• Job: Reproduce, unchanged, the lines from the items below that start with the line containing "This screenshot has width=554, height=513." and finish with the line containing "Action: (71, 430)", both included.

• Dataset records:
+--
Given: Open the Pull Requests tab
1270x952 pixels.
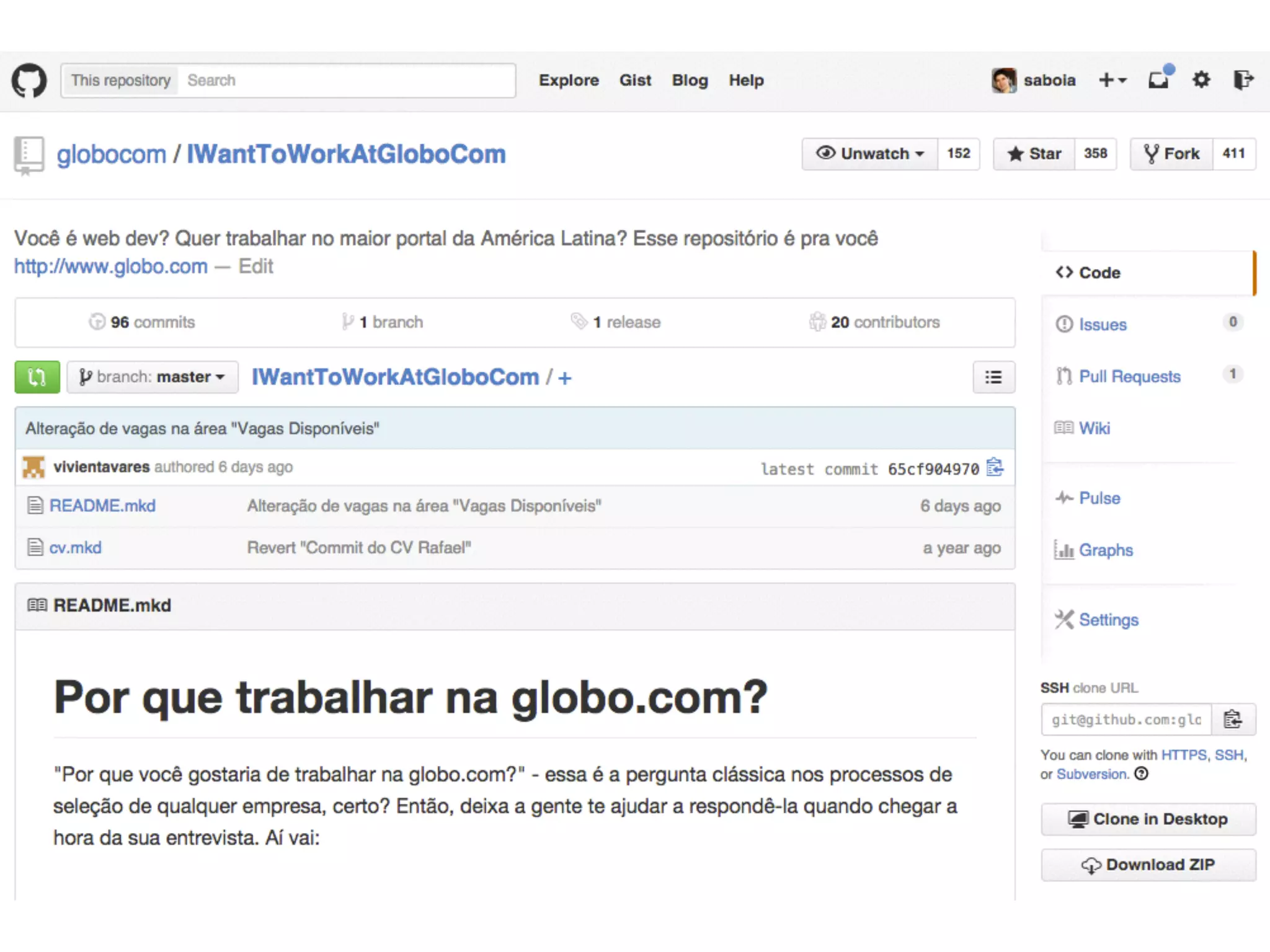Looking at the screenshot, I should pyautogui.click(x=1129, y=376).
+--
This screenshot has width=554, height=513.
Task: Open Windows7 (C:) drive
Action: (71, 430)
+--
• Result of the task:
This screenshot has width=554, height=513.
Task: Open Windows7 (C:) drive
Action: (71, 430)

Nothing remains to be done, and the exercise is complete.